Which brings us to the two most controversial Windsor women of the 20th century: Wallis Simpson and Princess Diana.

There was no playbook for Edward VIII’s abdication and marriage to Wallis Simpson, because it was a completely unprecedented situation, one that makes Harry and Meghan bailing out for Canada seem comparatively small potatoes. The Windsors and the government had to hash out lots of details, down to creating a title, Duke of Windsor, for Edward out of nowhere (usually the royals cycle in titles they already have laying around on an as-needed basis). One of the biggest questions was whether Wallis Simpson would be accorded the respect of the title “Her Royal Highness.” Typically a wife gets to use her husband’s title, and Edward did retain his HRH. However, in reality the answer was: over the Queen Mother’s dead body. Queen Elizabeth’s mother (also named Elizabeth) personally lobbied to make sure that Wallis never got the HRH, ever, under any circumstances. It’s not even on Simpson’s gravestone at Frogmore.

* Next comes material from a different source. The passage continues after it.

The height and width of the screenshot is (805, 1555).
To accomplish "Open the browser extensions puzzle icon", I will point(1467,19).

When her children’s marriages started dissolving, Queen Elizabeth stuck to the playbook established by her father: If you aren’t a current member of the reigning royal family, you don’t get the HRH. “As she did in so much, she would have been conscious of precedent and of following her father’s example,” wrote Sarah Bradford in her biography of Princess Diana. Once Andrew and Sarah Ferguson divorced, she lost the HRH immediately. Edward and Wallis were deliberately marginalized, both out of straight-up animosity and the need to clear the decks of the old king to shore up the new one. Fergie, too, was such a disreputable figure thanks to the infamous tabloid photos of her “financial advisor” sucking her toes on St. Tropez (after her separation but before her divorce) that the Windsors just simply cut her loose.

But Diana was a slightly different situation. Even once Charles and Diana divorced, Diana would still be the mother of the future king. At the same time, there was no way of knowing what she’d do in the future, what sort of controversial or even simply too-hot-for-royals work, whether commercial or philanthropic, she’d get into.

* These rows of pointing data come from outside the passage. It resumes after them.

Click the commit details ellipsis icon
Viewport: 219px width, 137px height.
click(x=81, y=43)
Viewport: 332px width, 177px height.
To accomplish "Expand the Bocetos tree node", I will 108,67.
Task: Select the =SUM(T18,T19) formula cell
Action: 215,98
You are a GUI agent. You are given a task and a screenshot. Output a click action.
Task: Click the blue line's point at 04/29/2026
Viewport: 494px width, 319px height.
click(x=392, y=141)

The specific discussions around Diana’s HRH are fairly murky. Both Bradford and Brown suggest that though Diana didn’t seem to care about keeping her title in initial discussions, she then backtracked, eventually leaking that she’d wanted to keep the HRH but the palace was resisting. The Queen’s press secretary proceeded to refute the claim publicly. It was just one of many messy moments that played out in the press over the course of the long Windsor breakup. Ultimately Diana embarked upon her new life retaining the title Princess of Wales, but without the HRH. Apparently upon her death Buckingham Palace discussed restoring it posthumously, but the Spencers decided it would have been against her wishes. The title was another signal of the standing of Charles’ next spouse. It was also a big deal and an early sign of Camilla’s rehabilitation that when she and Charles finally married, though she would be styled Duchess of Cornwall instead Princess of Wales, Camilla would get the coveted HRH.

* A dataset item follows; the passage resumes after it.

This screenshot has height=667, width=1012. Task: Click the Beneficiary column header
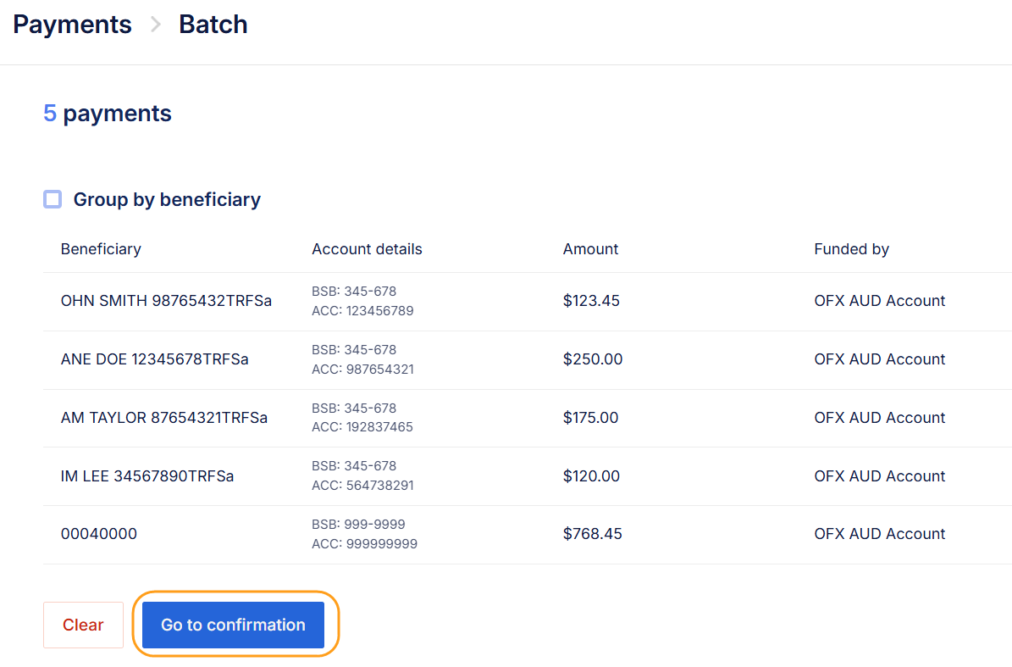101,249
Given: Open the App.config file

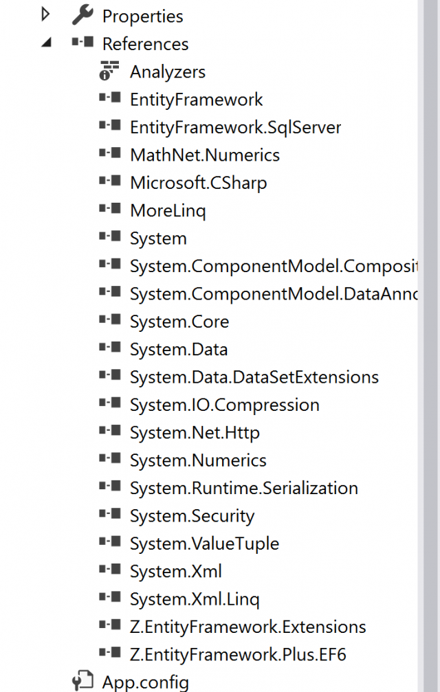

As it currently stands, Harry and Meghan will retain their HRHs, but they won’t actually be using them—though they probably weren’t given the option, to draw the line between working and non-working royals. Of course, nobody in America really cares whether Harry and Meghan are called HRH, Duke and Duchess of Sussex, or anything else—a prince is a prince, and anybody who marries a prince becomes a princess. But it’s a clear sign that Buckingham Palace wasn’t willing to go for a half in, half out compromise. Harry and Meghan are still members of the family, but they’re no longer members of the Firm.

Meanwhile, guess who still has the coveted letters, despite an abrupt forced retirement from the ranks of senior royals? That’s right: Prince Andrew, who accompanied his mother to church on January 19.